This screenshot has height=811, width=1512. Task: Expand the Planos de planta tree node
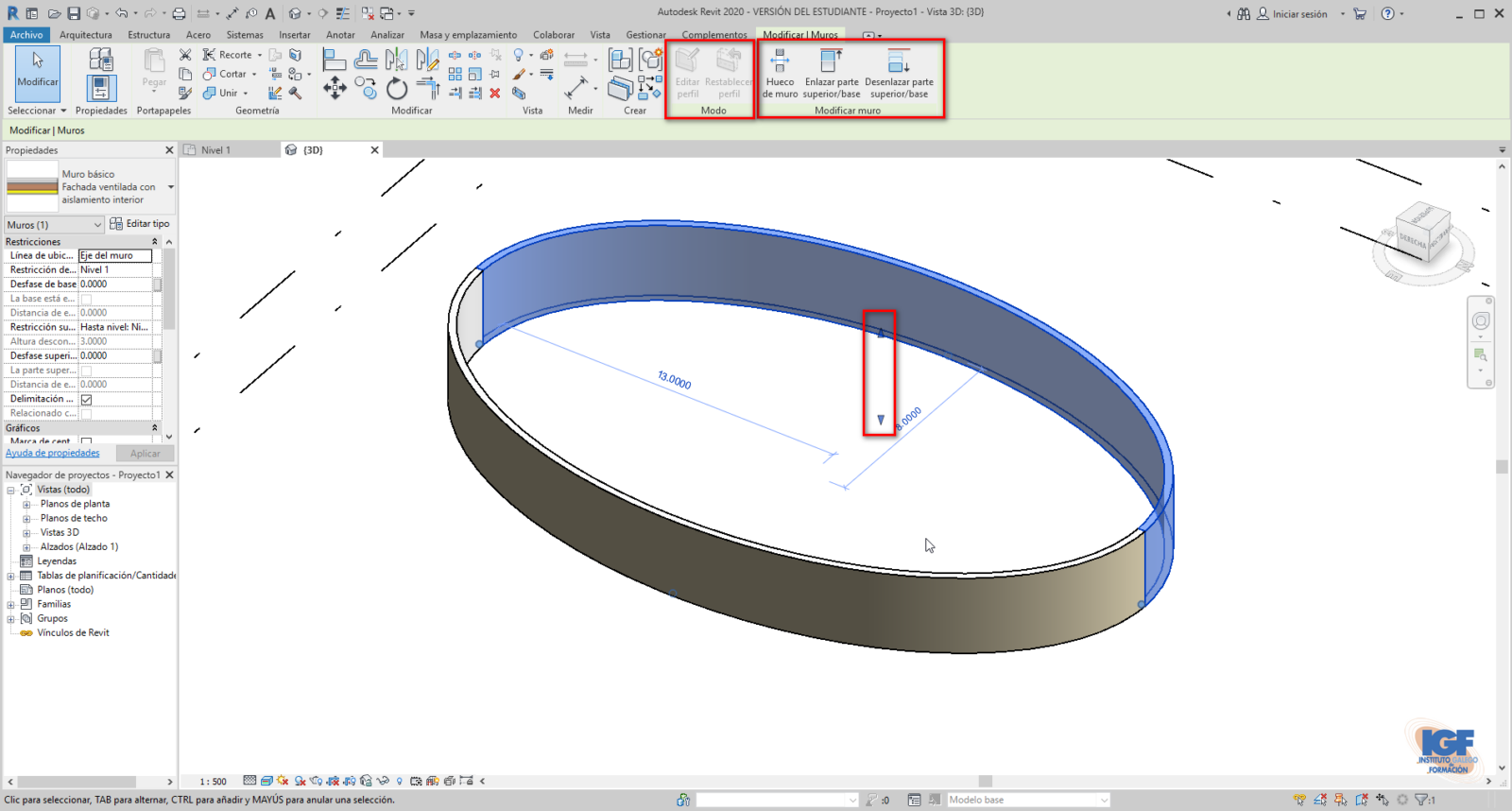pyautogui.click(x=26, y=505)
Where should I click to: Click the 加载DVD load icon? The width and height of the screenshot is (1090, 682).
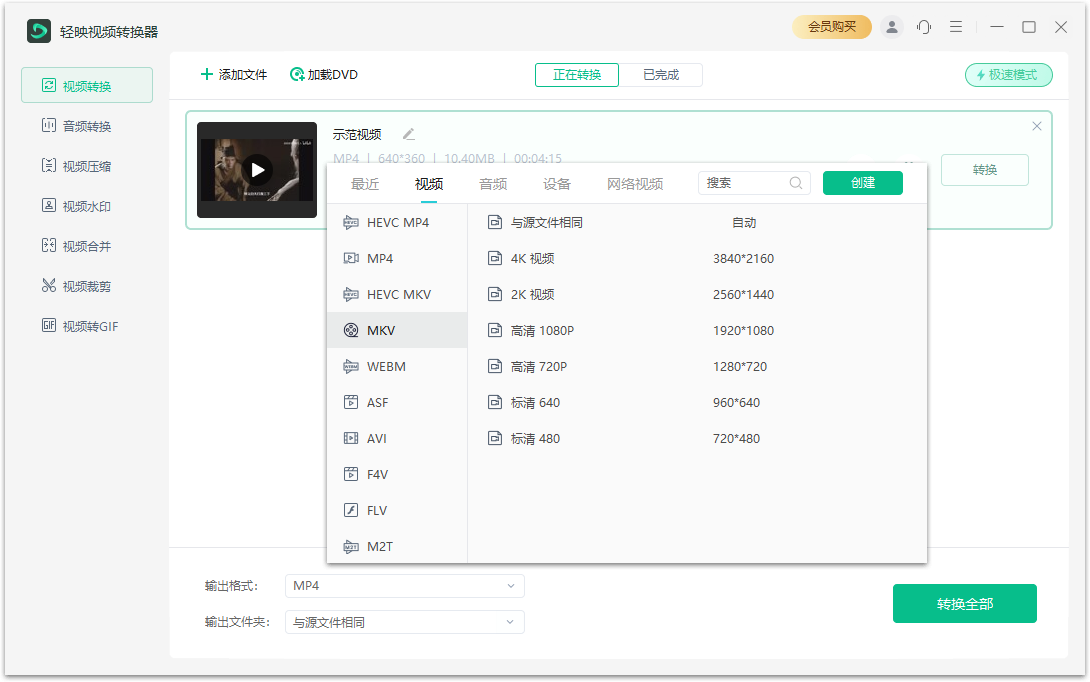coord(297,75)

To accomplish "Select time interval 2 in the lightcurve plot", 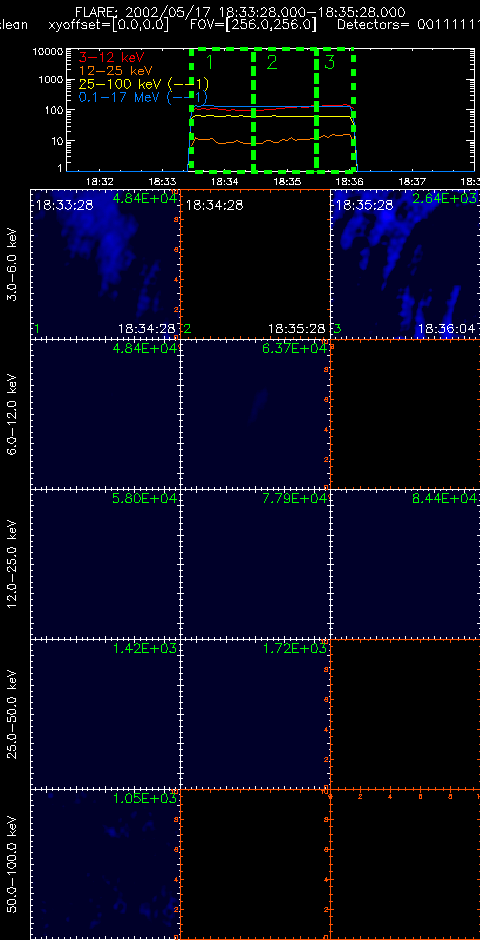I will 285,110.
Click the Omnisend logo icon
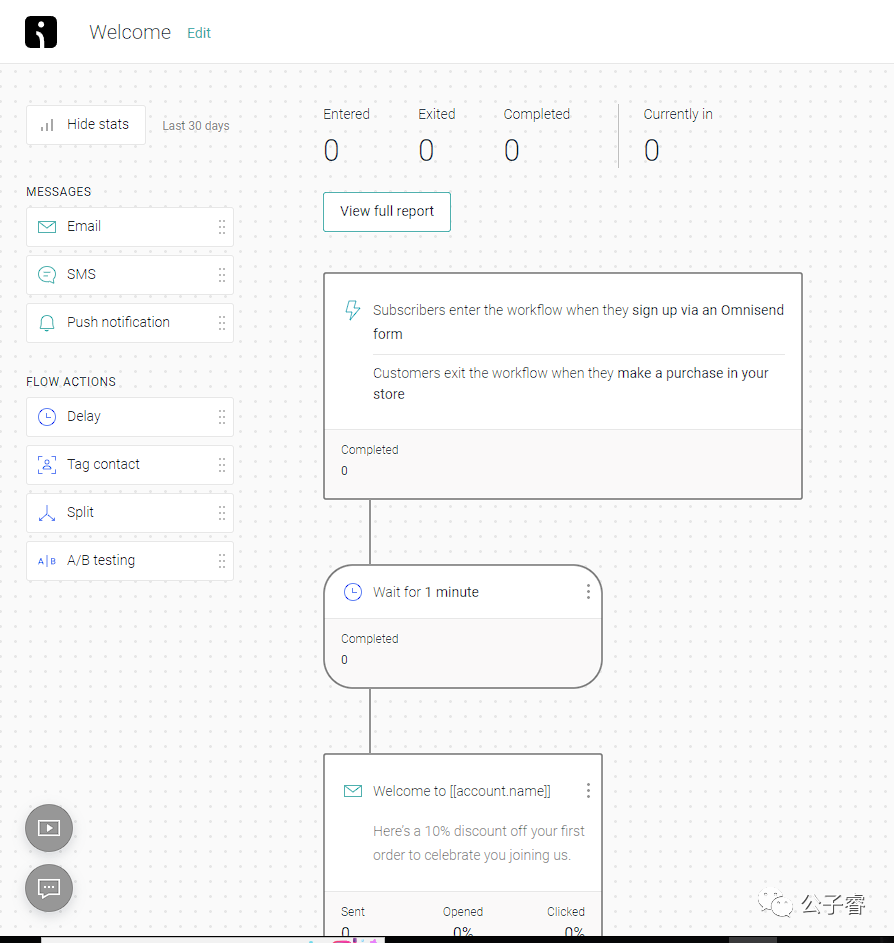 click(x=41, y=32)
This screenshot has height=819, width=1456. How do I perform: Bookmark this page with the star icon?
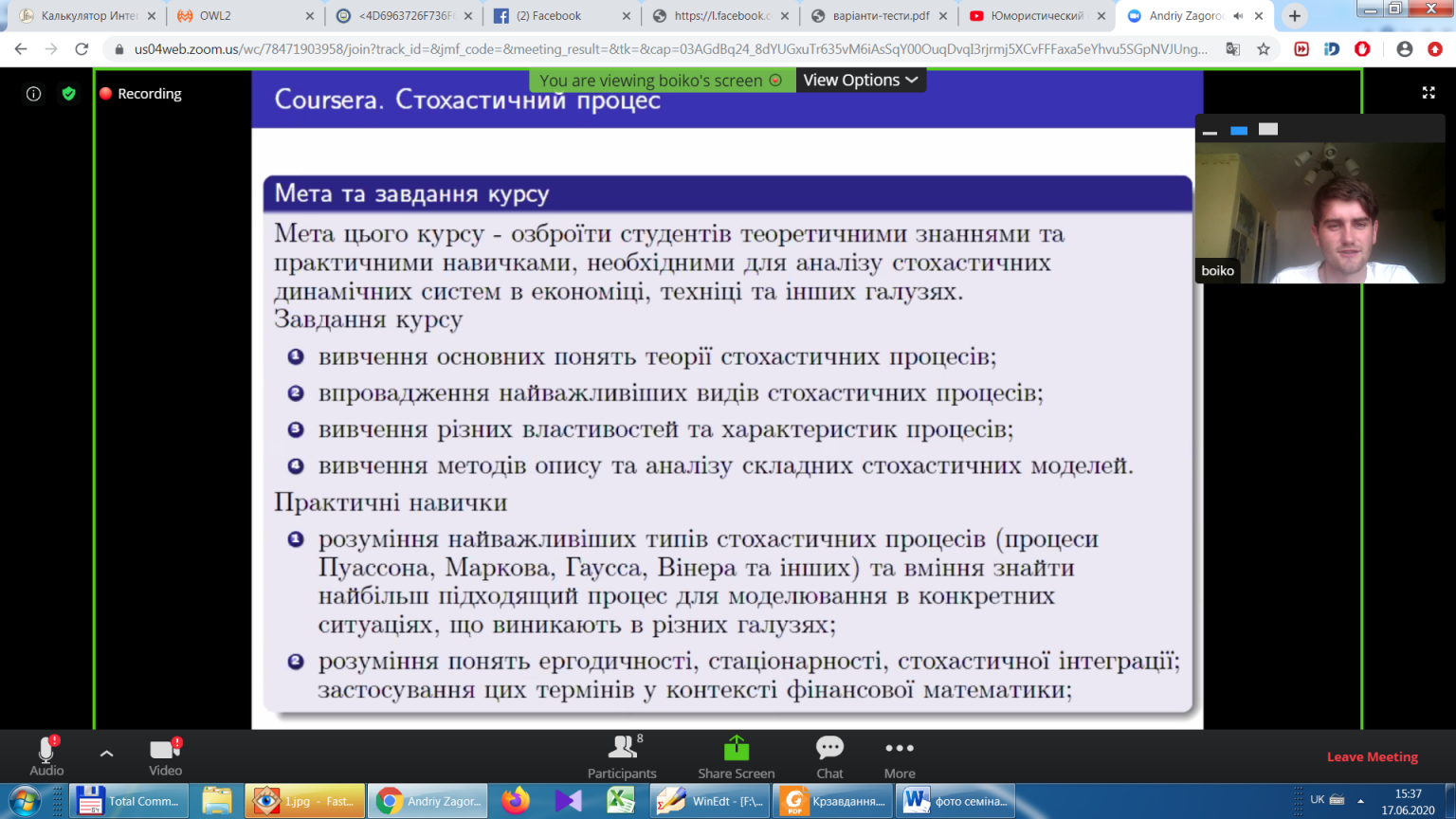[x=1264, y=49]
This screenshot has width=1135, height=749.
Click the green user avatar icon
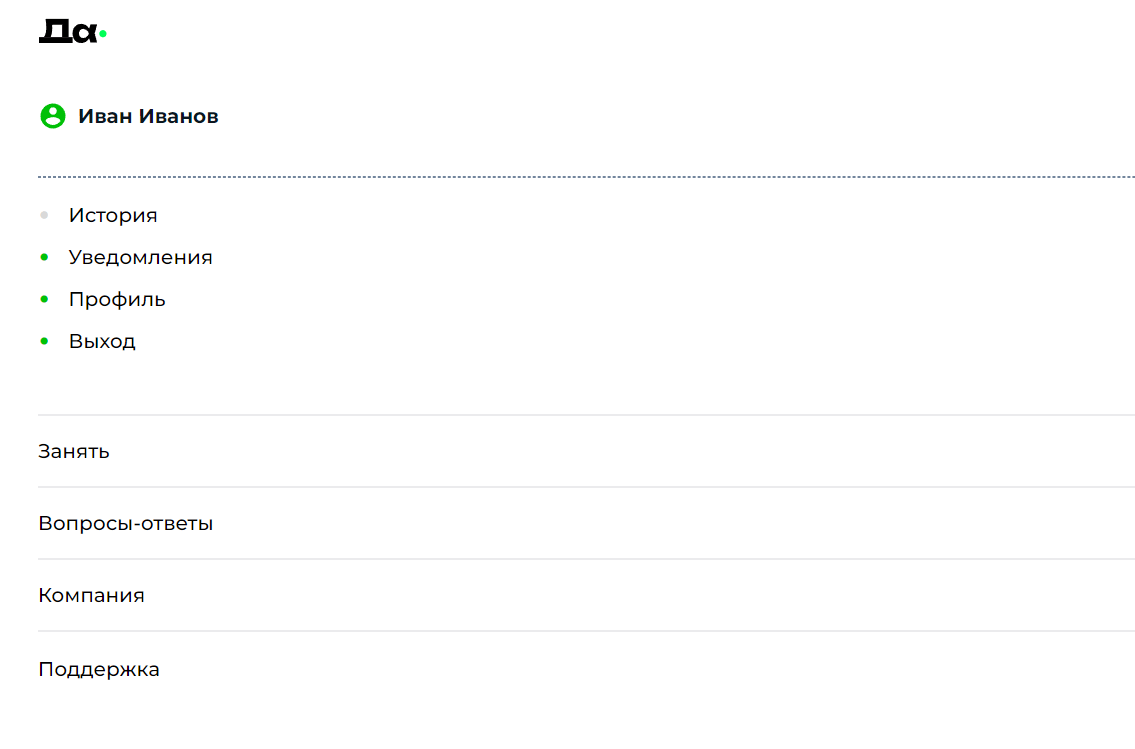pyautogui.click(x=52, y=116)
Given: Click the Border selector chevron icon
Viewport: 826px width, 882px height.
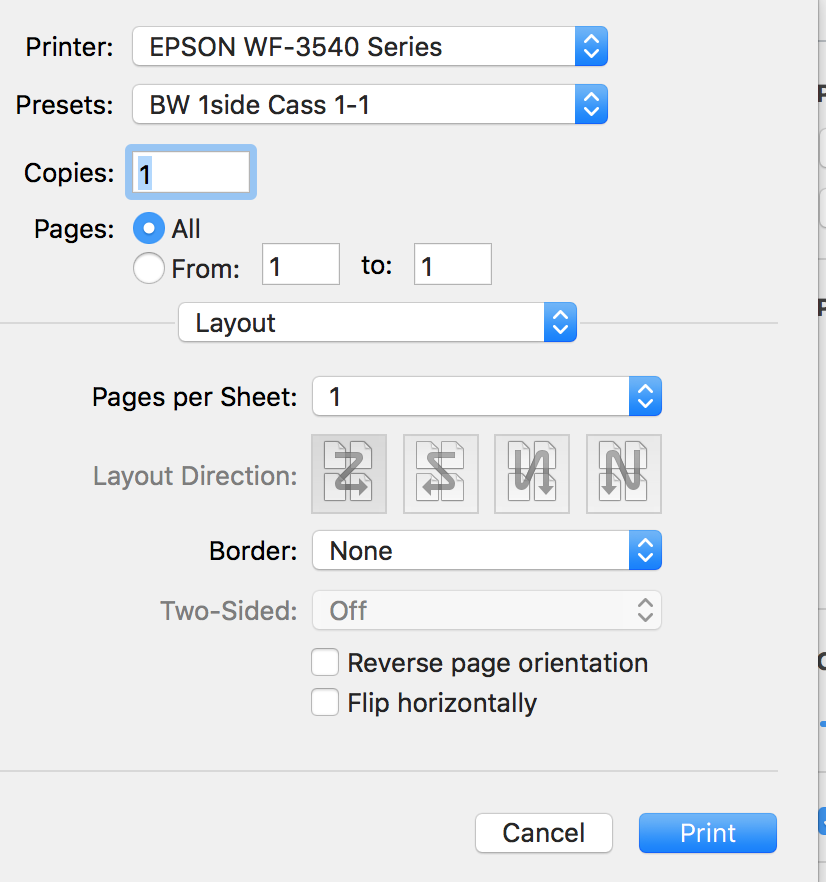Looking at the screenshot, I should pyautogui.click(x=646, y=550).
┄┄┄┄┄┄
▸ Given instruction:
Lay out the records from the line containing "Click the Omnisend logo icon" through the end of the records as a two-column CSV with the columns instruction and location, one row per record. Enclose each field in quotation marks, replace line breaks with spaces, and omit the pictures.

▸ Correct output:
instruction,location
"Click the Omnisend logo icon","click(x=41, y=32)"
"This screenshot has height=819, width=1456. How do I perform: Bookmark this page with the star icon?","[x=1264, y=49]"
"This screenshot has width=1135, height=749. Click the green user avatar icon","pyautogui.click(x=52, y=116)"
"Given: Click the Border selector chevron icon Viewport: 826px width, 882px height.","Looking at the screenshot, I should pyautogui.click(x=646, y=550)."